## Consigne
Condensez sous forme de liste le paragraphe de la page ci-dessous qui commence par « Au Cambodge comme parmi les réfugiés », en conservant ses faits principaux.

## Page
Collaboration avec d’autres organismes

« Le Bureau présentera les besoins pastoraux et humains des Cambodgiens aux organismes ecclésiaux et d’assistance et, en l’occurrence, les assistera dans leur action en faveur des populations cambodgiennes partout où elles se trouvent » (6).

 

C’est ainsi que depuis sa fondation, la BPAC a eu à coeur de s’associer « aux initiatives d’organismes internationaux d’entraide », comme le signale une lettre du cardinal Tomko, préfet de la Congrégation pour l’évangélisation des peuples, du mois de mars 1988. En février 1990, à l’initiative du BPAC, la « Caritas Internationalis » a décidé de lancer plusieurs projets de développement au Cambodge. Le Père Emile Destombes en est la cheville ouvrière. En avril 1990, à l’initiative du BPAC, de la Congrégation pour l’évangélisation des peuples, et de Cor Unum, deux journées d’études rassemblaient à Rome les représentants des divers organismes caritatifs d’Eglise ou instituts religieux travaillant actuellement au Cambodge: la CIDSE (Coopération internationale pour le développement et la solidarité), le CCFD (Comité catholique contre la faim et pour le développement) et Trocaire (équivalent, pour l’Eglise d’Irlande, du CCFD français), l’ACR (Australian Catholic Relief), le JRS (Service des jésuite pour les réfugiés), la Société des Missions Etrangères de Maryknoll, la Société des Missions Etrangères de Paris, la Congrégation des soeurs de la Providence de Portieux.

 

Dans le respect de la vocation propre de chaque organisme, le BPAC a le souci de rappeler les orientations pastorales de l’Eglise du Cambodge: attention prioritaire accordée au peuple cambodgien dans le respect de sa culture, priorité aux petits projets à l’échelle de l’Eglise du pays, volonté de travailler à la promotion de la dignité et de la libération de l’homme dans toutes ses dimensions…

 

Travail pastoral

Dans les camps de réfugiés de Thaïlande, où vivent encore plus de 300 000 Cambodgiens, le BPAC assure le travail pastoral auprès des Khmers. Ses membres travaillent au sein du COERR (Catholic Office for Emergency Relief and Refugees).

 

Au Cambodge comme parmi les réfugiés, l’action du BPAC vise à créer des communautés de foi qui réfléchissent ensemble et prennent en main leur destin, dans une perspective de retour dans leur patrie. Ces communautés sont organisées autour de trois comités: l’un est chargé de la transmission de la foi, un autre se charge plus particulièrement de célébrer cette foi en organisant les liturgies. Un troisième a la responsabilité de susciter la charité de la communauté à l’égard des plus pauvres. Les membres de ces comités sont élus pour un temps donné. Après un an d’existence, chaque comité a rédigé une charte qui précise les fondements évangéliques de son action et lui donne quelques repères pour ses activités. Le BPAC invite les chrétiens khmers à inculturer leur foi, à créer des rituels appropriés pour les différentes cérémonies, à chercher des gestes et attitudes de prière conformes aux traditions cambodgiennes.

(Entrées relatives aux coordonnées cibles)
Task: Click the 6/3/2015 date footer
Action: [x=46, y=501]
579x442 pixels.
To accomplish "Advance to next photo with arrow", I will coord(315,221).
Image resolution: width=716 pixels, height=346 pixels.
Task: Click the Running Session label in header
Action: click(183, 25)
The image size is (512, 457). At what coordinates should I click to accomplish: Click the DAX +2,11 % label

---

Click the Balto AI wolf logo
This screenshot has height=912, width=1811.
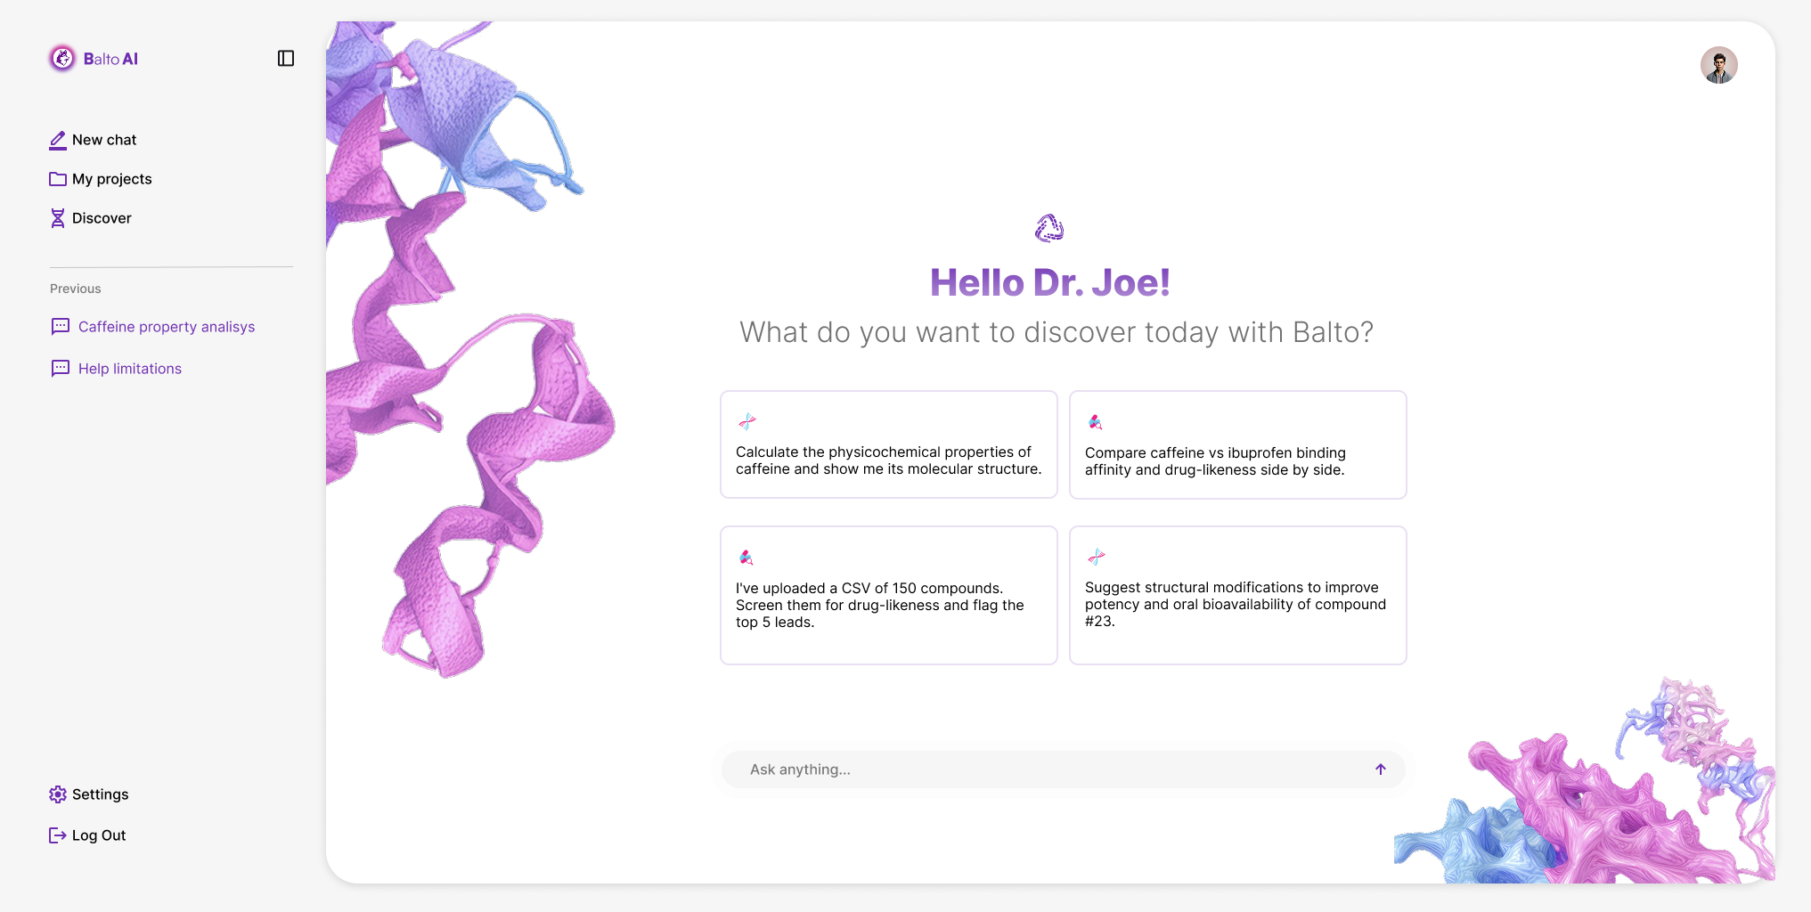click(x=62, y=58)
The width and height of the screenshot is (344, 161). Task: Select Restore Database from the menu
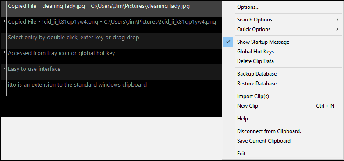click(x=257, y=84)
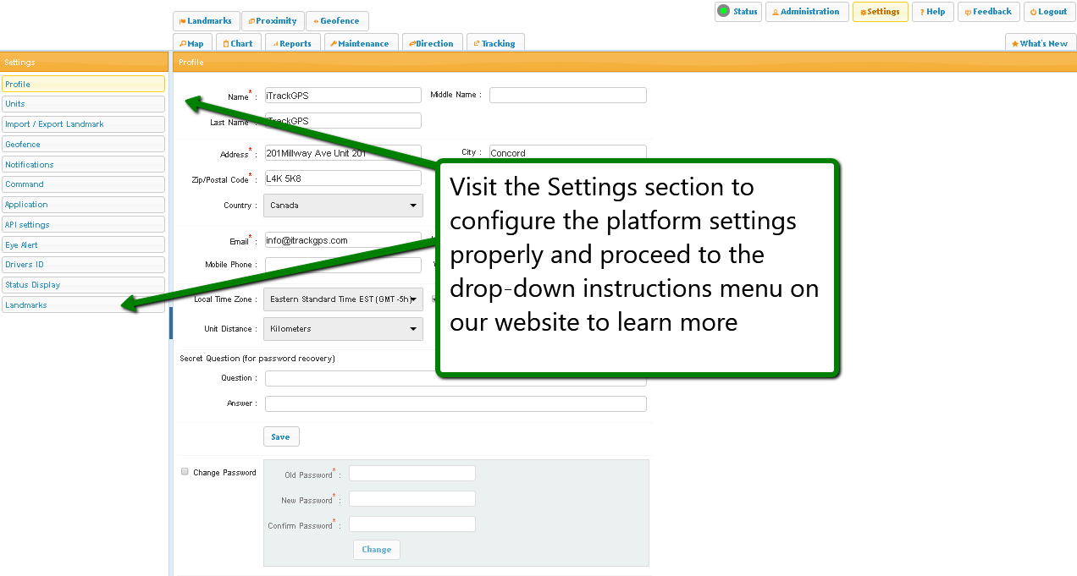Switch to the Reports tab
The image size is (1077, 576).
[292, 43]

## Réponse complète
- Objectif du BPAC, au Cambodge comme parmi les réfugiés : créer des communautés de foi qui réfléchissent ensemble et prennent en main leur destin, en vue d'un retour dans leur patrie.
- Organisation de ces communautés autour de trois comités :
  - transmission de la foi ;
  - célébration de la foi par l'organisation des liturgies ;
  - appel à la charité de la communauté envers les plus pauvres.
- Membres des comités élus pour un temps donné.
- Après un an d'existence, chaque comité a rédigé une charte qui précise les fondements évangéliques de son action et fixe des repères pour ses activités.
- Invitation du BPAC aux chrétiens khmers : inculturer leur foi, créer des rituels appropriés aux différentes cérémonies, rechercher des gestes et attitudes de prière conformes aux traditions cambodgiennes.